» THE REQUEST
Copy the data below from the line with "Filter rankings by BSC" through the end, keeping every request, and raise each coordinate in the answers by 39. Leave out the pictures.

:::::

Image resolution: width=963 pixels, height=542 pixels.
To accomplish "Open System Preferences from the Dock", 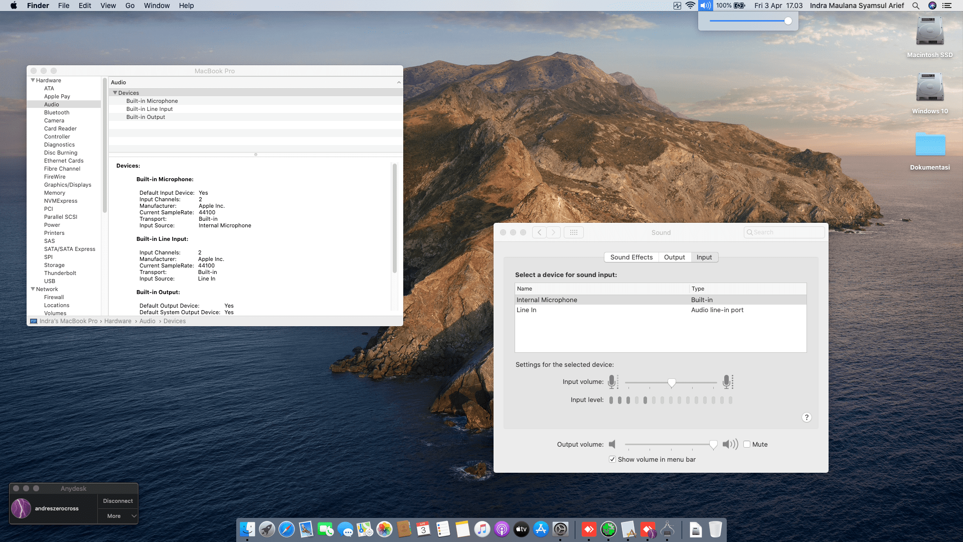I will coord(560,529).

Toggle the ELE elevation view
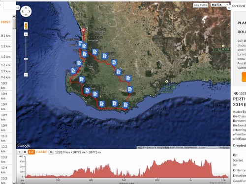[31, 152]
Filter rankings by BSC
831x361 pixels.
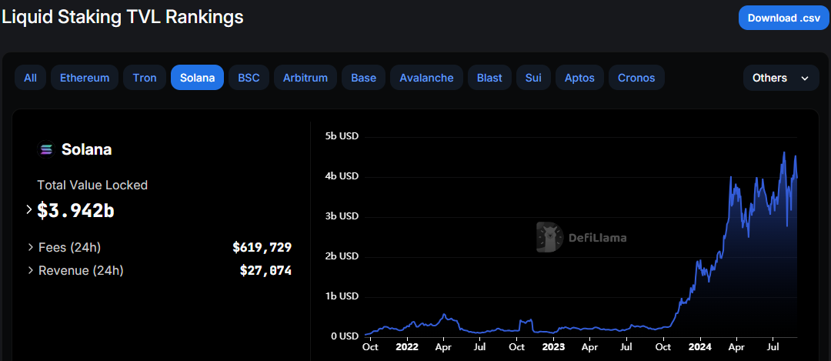tap(249, 78)
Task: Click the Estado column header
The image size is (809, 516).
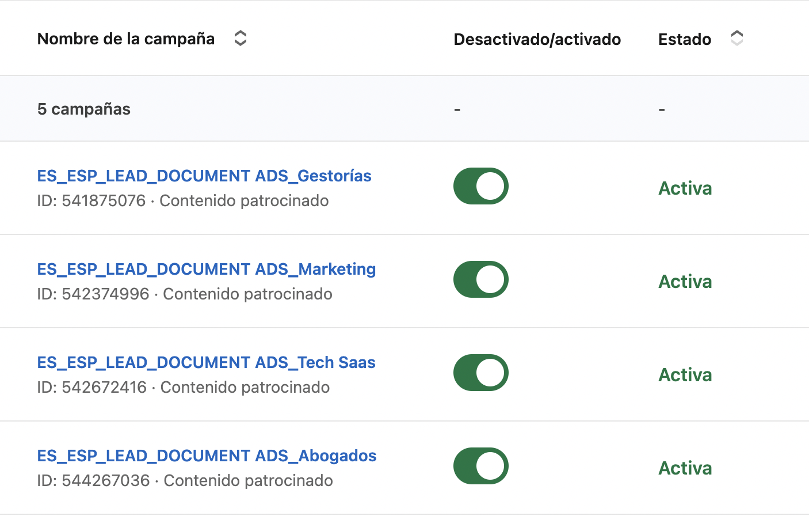Action: coord(685,39)

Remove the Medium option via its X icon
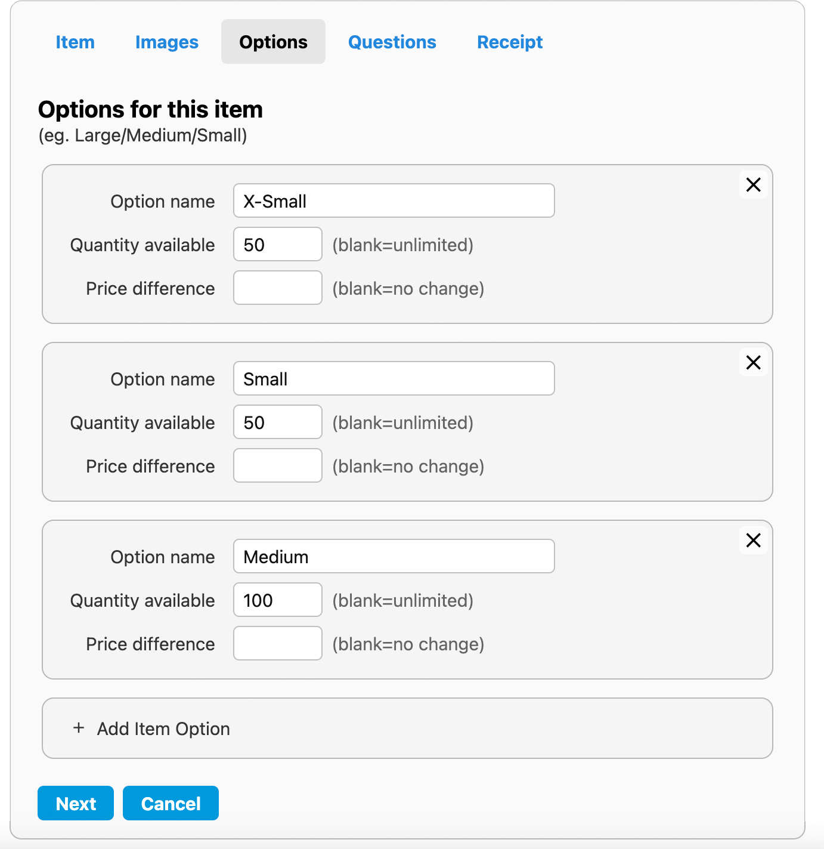pos(753,541)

:::::

» TASK RESULT
Filter rankings by BSC
831x361 pixels.
tap(288, 117)
Task: Click the Estado column header
The image size is (809, 516).
Action: coord(724,78)

Remove the Medium option via its X icon
pos(792,580)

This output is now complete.